• RECORD EXTRACTS:
__________

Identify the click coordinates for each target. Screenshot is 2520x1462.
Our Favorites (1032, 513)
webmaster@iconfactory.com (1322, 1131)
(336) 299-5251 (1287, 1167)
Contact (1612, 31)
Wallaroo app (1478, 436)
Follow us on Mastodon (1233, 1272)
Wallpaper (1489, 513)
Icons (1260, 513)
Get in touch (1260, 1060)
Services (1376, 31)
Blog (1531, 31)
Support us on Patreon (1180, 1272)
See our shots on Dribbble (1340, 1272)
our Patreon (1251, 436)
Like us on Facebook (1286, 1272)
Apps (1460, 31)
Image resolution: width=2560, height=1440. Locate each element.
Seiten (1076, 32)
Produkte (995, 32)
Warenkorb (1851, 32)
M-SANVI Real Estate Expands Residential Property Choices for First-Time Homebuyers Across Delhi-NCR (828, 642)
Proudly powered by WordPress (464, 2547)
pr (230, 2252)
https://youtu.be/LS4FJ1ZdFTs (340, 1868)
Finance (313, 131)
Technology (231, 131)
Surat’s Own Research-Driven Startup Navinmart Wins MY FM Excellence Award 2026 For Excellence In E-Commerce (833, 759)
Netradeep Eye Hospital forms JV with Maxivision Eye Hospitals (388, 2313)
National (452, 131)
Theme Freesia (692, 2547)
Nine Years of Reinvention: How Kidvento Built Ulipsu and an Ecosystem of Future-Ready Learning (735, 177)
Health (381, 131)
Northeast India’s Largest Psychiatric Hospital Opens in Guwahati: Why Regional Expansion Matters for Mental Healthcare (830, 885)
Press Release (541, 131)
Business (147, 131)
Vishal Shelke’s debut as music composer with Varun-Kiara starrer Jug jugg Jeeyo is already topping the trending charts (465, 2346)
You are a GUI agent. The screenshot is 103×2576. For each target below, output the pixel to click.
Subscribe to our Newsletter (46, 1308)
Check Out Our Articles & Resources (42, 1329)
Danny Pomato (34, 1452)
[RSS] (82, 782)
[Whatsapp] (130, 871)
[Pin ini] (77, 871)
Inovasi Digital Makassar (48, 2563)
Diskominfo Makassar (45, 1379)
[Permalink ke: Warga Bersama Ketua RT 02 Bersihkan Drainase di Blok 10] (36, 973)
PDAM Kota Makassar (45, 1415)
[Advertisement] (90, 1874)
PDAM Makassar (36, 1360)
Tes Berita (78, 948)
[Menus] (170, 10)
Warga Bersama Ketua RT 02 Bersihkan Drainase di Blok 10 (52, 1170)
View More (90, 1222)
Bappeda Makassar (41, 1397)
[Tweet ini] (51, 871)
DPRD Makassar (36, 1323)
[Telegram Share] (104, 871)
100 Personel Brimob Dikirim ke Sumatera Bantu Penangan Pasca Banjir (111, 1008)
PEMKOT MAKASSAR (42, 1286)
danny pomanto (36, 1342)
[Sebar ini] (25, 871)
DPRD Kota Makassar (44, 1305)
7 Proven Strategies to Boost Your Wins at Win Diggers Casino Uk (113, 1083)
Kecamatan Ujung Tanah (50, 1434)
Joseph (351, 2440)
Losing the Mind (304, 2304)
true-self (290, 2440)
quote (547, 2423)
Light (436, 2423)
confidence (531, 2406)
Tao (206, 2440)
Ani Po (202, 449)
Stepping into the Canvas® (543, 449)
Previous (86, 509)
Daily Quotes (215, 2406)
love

__________

• WHAT IS REQUIRED: The only output should be the lines from the one containing "[Telegram Share] (104, 871)" through the final line of the material above, copied exactly.

• ANSWER BELOW:
[Telegram Share] (104, 871)
100 Personel Brimob Dikirim ke Sumatera Bantu Penangan Pasca Banjir (111, 1008)
PEMKOT MAKASSAR (42, 1286)
danny pomanto (36, 1342)
[Sebar ini] (25, 871)
DPRD Kota Makassar (44, 1305)
7 Proven Strategies to Boost Your Wins at Win Diggers Casino Uk (113, 1083)
Kecamatan Ujung Tanah (50, 1434)
Joseph (351, 2440)
Losing the Mind (304, 2304)
true-self (290, 2440)
quote (547, 2423)
Light (436, 2423)
confidence (531, 2406)
Tao (206, 2440)
Ani Po (202, 449)
Stepping into the Canvas® (543, 449)
Previous (86, 509)
Daily Quotes (215, 2406)
love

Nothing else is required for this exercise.